━━ Available data
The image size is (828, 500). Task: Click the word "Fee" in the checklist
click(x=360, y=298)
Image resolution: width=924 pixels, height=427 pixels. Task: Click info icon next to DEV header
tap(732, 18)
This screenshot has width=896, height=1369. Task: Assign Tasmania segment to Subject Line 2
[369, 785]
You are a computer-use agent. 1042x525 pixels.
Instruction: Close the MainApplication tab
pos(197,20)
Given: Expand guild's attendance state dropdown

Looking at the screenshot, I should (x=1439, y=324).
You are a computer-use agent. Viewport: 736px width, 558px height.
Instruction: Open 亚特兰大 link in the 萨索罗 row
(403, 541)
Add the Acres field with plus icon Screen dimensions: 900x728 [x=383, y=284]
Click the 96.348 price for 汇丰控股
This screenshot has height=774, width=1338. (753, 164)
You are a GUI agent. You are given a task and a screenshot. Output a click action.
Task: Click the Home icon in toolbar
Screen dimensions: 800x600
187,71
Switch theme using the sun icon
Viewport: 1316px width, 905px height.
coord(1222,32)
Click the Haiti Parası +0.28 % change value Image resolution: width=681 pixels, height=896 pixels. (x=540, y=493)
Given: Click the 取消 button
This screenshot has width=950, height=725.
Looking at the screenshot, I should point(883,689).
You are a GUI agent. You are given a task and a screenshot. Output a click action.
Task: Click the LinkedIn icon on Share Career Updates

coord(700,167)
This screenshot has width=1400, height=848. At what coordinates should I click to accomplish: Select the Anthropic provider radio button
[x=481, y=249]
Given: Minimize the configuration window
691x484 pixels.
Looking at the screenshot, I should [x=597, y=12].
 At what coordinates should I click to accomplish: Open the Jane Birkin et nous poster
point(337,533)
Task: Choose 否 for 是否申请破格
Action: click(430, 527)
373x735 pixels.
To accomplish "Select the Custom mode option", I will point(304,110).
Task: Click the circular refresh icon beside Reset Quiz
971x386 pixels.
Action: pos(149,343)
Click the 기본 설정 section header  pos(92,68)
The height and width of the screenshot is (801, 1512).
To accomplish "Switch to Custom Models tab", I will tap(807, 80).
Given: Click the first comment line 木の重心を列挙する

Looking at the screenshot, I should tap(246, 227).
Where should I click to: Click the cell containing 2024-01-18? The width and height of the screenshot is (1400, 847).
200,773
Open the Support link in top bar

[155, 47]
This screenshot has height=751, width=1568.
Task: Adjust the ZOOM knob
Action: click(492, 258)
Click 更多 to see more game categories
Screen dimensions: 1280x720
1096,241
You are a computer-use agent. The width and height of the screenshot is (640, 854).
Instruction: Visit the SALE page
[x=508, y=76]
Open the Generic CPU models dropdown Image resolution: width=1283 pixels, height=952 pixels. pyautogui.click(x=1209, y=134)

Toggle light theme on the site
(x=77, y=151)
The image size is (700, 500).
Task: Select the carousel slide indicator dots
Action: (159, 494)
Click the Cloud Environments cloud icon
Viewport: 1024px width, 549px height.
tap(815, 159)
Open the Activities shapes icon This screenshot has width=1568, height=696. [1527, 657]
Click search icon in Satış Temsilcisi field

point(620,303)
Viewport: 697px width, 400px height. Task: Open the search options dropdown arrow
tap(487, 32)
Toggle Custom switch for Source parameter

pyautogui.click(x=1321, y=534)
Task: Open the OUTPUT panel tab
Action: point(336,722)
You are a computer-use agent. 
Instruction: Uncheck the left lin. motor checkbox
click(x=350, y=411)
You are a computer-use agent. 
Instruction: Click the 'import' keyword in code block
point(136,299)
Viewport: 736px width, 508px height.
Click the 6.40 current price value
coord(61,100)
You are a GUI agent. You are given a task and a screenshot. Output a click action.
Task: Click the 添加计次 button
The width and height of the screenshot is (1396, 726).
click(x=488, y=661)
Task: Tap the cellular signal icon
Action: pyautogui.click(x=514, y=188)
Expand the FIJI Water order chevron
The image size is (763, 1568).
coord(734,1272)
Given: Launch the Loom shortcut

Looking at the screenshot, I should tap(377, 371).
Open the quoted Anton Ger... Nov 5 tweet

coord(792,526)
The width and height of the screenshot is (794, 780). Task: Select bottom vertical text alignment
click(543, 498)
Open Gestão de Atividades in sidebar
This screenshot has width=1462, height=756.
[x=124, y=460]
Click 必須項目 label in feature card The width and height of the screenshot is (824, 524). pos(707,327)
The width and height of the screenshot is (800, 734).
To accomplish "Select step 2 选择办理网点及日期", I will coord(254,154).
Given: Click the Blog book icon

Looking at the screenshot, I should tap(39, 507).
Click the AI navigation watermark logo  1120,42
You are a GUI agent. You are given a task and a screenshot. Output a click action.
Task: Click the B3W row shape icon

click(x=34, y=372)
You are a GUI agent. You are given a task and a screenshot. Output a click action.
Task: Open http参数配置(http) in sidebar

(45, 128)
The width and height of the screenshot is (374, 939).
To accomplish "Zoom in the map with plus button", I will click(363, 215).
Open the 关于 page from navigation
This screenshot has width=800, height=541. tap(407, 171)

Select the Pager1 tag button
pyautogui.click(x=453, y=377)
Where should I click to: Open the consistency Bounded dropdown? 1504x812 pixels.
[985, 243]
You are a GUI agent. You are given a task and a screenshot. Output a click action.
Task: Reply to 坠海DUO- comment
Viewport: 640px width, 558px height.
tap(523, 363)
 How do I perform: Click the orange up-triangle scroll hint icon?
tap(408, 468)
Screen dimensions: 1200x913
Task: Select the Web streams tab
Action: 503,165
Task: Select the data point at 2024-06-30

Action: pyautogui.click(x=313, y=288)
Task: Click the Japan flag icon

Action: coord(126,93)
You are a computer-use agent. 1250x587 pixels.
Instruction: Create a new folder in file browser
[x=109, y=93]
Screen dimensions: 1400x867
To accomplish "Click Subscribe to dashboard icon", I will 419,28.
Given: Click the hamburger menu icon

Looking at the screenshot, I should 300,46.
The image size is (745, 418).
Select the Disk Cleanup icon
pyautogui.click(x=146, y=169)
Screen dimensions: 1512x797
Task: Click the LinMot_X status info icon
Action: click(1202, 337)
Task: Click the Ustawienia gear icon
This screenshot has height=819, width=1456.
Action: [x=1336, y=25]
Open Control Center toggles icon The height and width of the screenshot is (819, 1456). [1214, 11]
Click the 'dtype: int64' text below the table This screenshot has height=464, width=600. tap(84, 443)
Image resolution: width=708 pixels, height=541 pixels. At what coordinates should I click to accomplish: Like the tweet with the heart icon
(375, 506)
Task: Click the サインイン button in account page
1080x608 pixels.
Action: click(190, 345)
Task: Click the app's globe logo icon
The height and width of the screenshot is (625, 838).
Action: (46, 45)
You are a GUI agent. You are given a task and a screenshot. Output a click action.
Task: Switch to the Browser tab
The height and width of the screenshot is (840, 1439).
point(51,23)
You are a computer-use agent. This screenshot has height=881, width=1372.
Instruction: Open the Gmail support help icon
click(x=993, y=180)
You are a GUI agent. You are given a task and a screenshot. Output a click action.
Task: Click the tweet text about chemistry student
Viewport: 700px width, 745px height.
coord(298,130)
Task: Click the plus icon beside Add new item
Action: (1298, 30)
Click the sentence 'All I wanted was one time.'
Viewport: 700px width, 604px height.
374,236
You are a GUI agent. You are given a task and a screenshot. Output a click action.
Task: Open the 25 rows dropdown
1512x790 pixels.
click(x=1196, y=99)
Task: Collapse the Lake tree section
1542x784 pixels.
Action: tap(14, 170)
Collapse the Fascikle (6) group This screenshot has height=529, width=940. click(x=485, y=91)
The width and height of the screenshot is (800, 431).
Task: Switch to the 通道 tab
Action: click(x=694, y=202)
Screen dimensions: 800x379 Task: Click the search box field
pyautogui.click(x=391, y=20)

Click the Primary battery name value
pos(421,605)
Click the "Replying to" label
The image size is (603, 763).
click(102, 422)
━━━━
* What you have to do
Print all of the records above again, word for word and in their original order.

* Correct answer
The image size is (828, 500). Task: Click the word "Fee" in the checklist
click(x=360, y=298)
Image resolution: width=924 pixels, height=427 pixels. Task: Click info icon next to DEV header
tap(732, 18)
This screenshot has width=896, height=1369. Task: Assign Tasmania segment to Subject Line 2
[369, 785]
You are a computer-use agent. 1042x525 pixels.
Instruction: Close the MainApplication tab
pos(197,20)
Given: Expand guild's attendance state dropdown

Looking at the screenshot, I should (x=1439, y=324).
You are a computer-use agent. Viewport: 736px width, 558px height.
Instruction: Open 亚特兰大 link in the 萨索罗 row
(403, 541)
Add the Acres field with plus icon Screen dimensions: 900x728 [x=383, y=284]
Click the 96.348 price for 汇丰控股
This screenshot has height=774, width=1338. (753, 164)
You are a GUI agent. You are given a task and a screenshot. Output a click action.
Task: Click the Home icon in toolbar
Screen dimensions: 800x600
187,71
Switch theme using the sun icon
Viewport: 1316px width, 905px height.
coord(1222,32)
Click the Haiti Parası +0.28 % change value Image resolution: width=681 pixels, height=896 pixels. (x=540, y=493)
Given: Click the 取消 button
This screenshot has width=950, height=725.
Looking at the screenshot, I should point(883,689).
You are a GUI agent. You are given a task and a screenshot. Output a click action.
Task: Click the LinkedIn icon on Share Career Updates

coord(700,167)
This screenshot has width=1400, height=848. At what coordinates should I click to accomplish: Select the Anthropic provider radio button
[x=481, y=249]
Given: Minimize the configuration window
691x484 pixels.
Looking at the screenshot, I should [x=597, y=12].
 At what coordinates should I click to accomplish: Open the Jane Birkin et nous poster
point(337,533)
Task: Choose 否 for 是否申请破格
Action: click(430, 527)
373x735 pixels.
To accomplish "Select the Custom mode option", I will point(304,110).
Task: Click the circular refresh icon beside Reset Quiz
971x386 pixels.
Action: pos(149,343)
Click the 기본 설정 section header  pos(92,68)
The height and width of the screenshot is (801, 1512).
To accomplish "Switch to Custom Models tab", I will tap(807, 80).
Given: Click the first comment line 木の重心を列挙する

Looking at the screenshot, I should tap(246, 227).
Where should I click to: Click the cell containing 2024-01-18? The width and height of the screenshot is (1400, 847).
200,773
Open the Support link in top bar

[155, 47]
This screenshot has height=751, width=1568.
Task: Adjust the ZOOM knob
Action: click(492, 258)
Click 更多 to see more game categories
Screen dimensions: 1280x720
1096,241
You are a computer-use agent. The width and height of the screenshot is (640, 854).
Instruction: Visit the SALE page
[x=508, y=76]
Open the Generic CPU models dropdown Image resolution: width=1283 pixels, height=952 pixels. pyautogui.click(x=1209, y=134)

Toggle light theme on the site
(x=77, y=151)
The image size is (700, 500).
Task: Select the carousel slide indicator dots
Action: (159, 494)
Click the Cloud Environments cloud icon
Viewport: 1024px width, 549px height.
tap(815, 159)
Open the Activities shapes icon This screenshot has width=1568, height=696. [1527, 657]
Click search icon in Satış Temsilcisi field

point(620,303)
Viewport: 697px width, 400px height. Task: Open the search options dropdown arrow
tap(487, 32)
Toggle Custom switch for Source parameter

pyautogui.click(x=1321, y=534)
Task: Open the OUTPUT panel tab
Action: point(336,722)
You are a computer-use agent. 
Instruction: Uncheck the left lin. motor checkbox
click(x=350, y=411)
You are a computer-use agent. 
Instruction: Click the 'import' keyword in code block
point(136,299)
Viewport: 736px width, 508px height.
Click the 6.40 current price value
coord(61,100)
You are a GUI agent. You are given a task and a screenshot. Output a click action.
Task: Click the 添加计次 button
The width and height of the screenshot is (1396, 726).
click(x=488, y=661)
Task: Tap the cellular signal icon
Action: pyautogui.click(x=514, y=188)
Expand the FIJI Water order chevron
The image size is (763, 1568).
coord(734,1272)
Given: Launch the Loom shortcut

Looking at the screenshot, I should tap(377, 371).
Open the quoted Anton Ger... Nov 5 tweet

coord(792,526)
The width and height of the screenshot is (794, 780). Task: Select bottom vertical text alignment
click(543, 498)
Open Gestão de Atividades in sidebar
This screenshot has width=1462, height=756.
[x=124, y=460]
Click 必須項目 label in feature card The width and height of the screenshot is (824, 524). pos(707,327)
The width and height of the screenshot is (800, 734).
To accomplish "Select step 2 选择办理网点及日期", I will coord(254,154).
Given: Click the Blog book icon

Looking at the screenshot, I should tap(39, 507).
Click the AI navigation watermark logo  1120,42
You are a GUI agent. You are given a task and a screenshot. Output a click action.
Task: Click the B3W row shape icon

click(x=34, y=372)
You are a GUI agent. You are given a task and a screenshot. Output a click action.
Task: Open http参数配置(http) in sidebar

(45, 128)
The width and height of the screenshot is (374, 939).
To accomplish "Zoom in the map with plus button", I will click(363, 215).
Open the 关于 page from navigation
This screenshot has width=800, height=541. tap(407, 171)

Select the Pager1 tag button
pyautogui.click(x=453, y=377)
Where should I click to: Open the consistency Bounded dropdown? 1504x812 pixels.
[985, 243]
You are a GUI agent. You are given a task and a screenshot. Output a click action.
Task: Reply to 坠海DUO- comment
Viewport: 640px width, 558px height.
tap(523, 363)
 How do I perform: Click the orange up-triangle scroll hint icon?
tap(408, 468)
Screen dimensions: 1200x913
Task: Select the Web streams tab
Action: 503,165
Task: Select the data point at 2024-06-30

Action: pyautogui.click(x=313, y=288)
Task: Click the Japan flag icon

Action: coord(126,93)
You are a computer-use agent. 1250x587 pixels.
Instruction: Create a new folder in file browser
[x=109, y=93]
Screen dimensions: 1400x867
To accomplish "Click Subscribe to dashboard icon", I will 419,28.
Given: Click the hamburger menu icon

Looking at the screenshot, I should 300,46.
The image size is (745, 418).
Select the Disk Cleanup icon
pyautogui.click(x=146, y=169)
Screen dimensions: 1512x797
Task: Click the LinMot_X status info icon
Action: click(1202, 337)
Task: Click the Ustawienia gear icon
This screenshot has height=819, width=1456.
Action: [x=1336, y=25]
Open Control Center toggles icon The height and width of the screenshot is (819, 1456). [1214, 11]
Click the 'dtype: int64' text below the table This screenshot has height=464, width=600. tap(84, 443)
Image resolution: width=708 pixels, height=541 pixels. At what coordinates should I click to accomplish: Like the tweet with the heart icon
(375, 506)
Task: Click the サインイン button in account page
1080x608 pixels.
Action: click(190, 345)
Task: Click the app's globe logo icon
The height and width of the screenshot is (625, 838).
Action: (46, 45)
You are a GUI agent. You are given a task and a screenshot. Output a click action.
Task: Switch to the Browser tab
The height and width of the screenshot is (840, 1439).
point(51,23)
You are a computer-use agent. This screenshot has height=881, width=1372.
Instruction: Open the Gmail support help icon
click(x=993, y=180)
You are a GUI agent. You are given a task and a screenshot. Output a click action.
Task: Click the tweet text about chemistry student
Viewport: 700px width, 745px height.
coord(298,130)
Task: Click the plus icon beside Add new item
Action: (1298, 30)
Click the sentence 'All I wanted was one time.'
Viewport: 700px width, 604px height.
374,236
You are a GUI agent. You are given a task and a screenshot. Output a click action.
Task: Open the 25 rows dropdown
1512x790 pixels.
click(x=1196, y=99)
Task: Collapse the Lake tree section
1542x784 pixels.
Action: tap(14, 170)
Collapse the Fascikle (6) group This screenshot has height=529, width=940. click(x=485, y=91)
The width and height of the screenshot is (800, 431).
Task: Switch to the 通道 tab
Action: click(x=694, y=202)
Screen dimensions: 800x379 Task: Click the search box field
pyautogui.click(x=391, y=20)

Click the Primary battery name value
pos(421,605)
Click the "Replying to" label
The image size is (603, 763).
click(102, 422)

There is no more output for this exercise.